- [WRITTEN PROBLEM]: Repeat the rows word for word, starting at the line containing "This screenshot has height=817, width=1456." and ending at the line containing "Action: [719, 441]", with both ends included. Leave the pictures out of your answer.

- [MATERIAL FOR THIS EXERCISE]:
▬▬▬▬▬▬▬▬▬▬
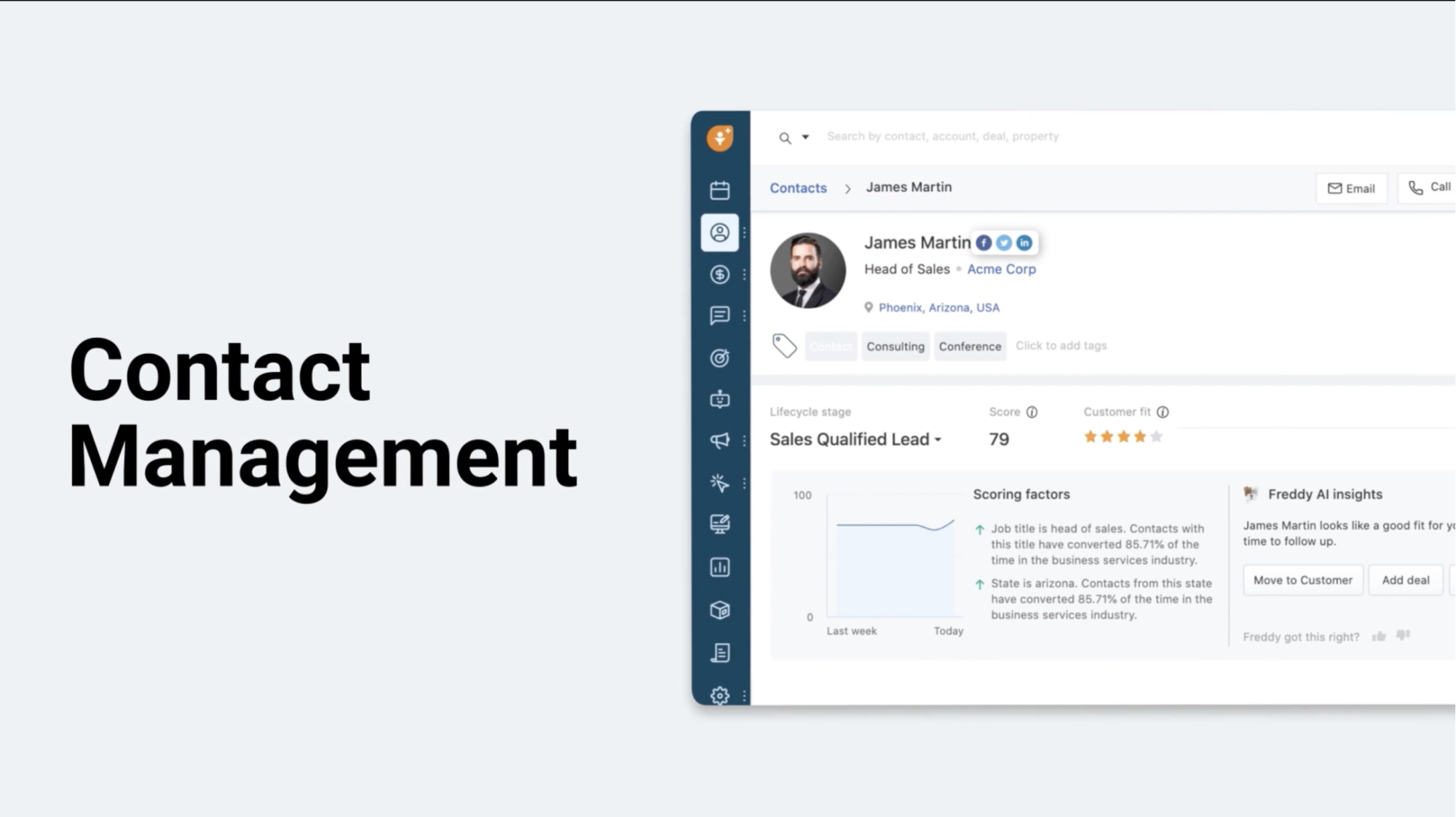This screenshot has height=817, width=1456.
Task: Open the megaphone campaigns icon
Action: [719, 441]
▬▬▬▬▬▬▬▬▬▬
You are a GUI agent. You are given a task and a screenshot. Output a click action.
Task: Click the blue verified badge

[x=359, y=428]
▬▬▬▬▬▬▬▬▬▬
- [RESPONSE TO THE TASK]:
This screenshot has height=817, width=1456.
Task: Open the megaphone campaigns icon
Action: [719, 441]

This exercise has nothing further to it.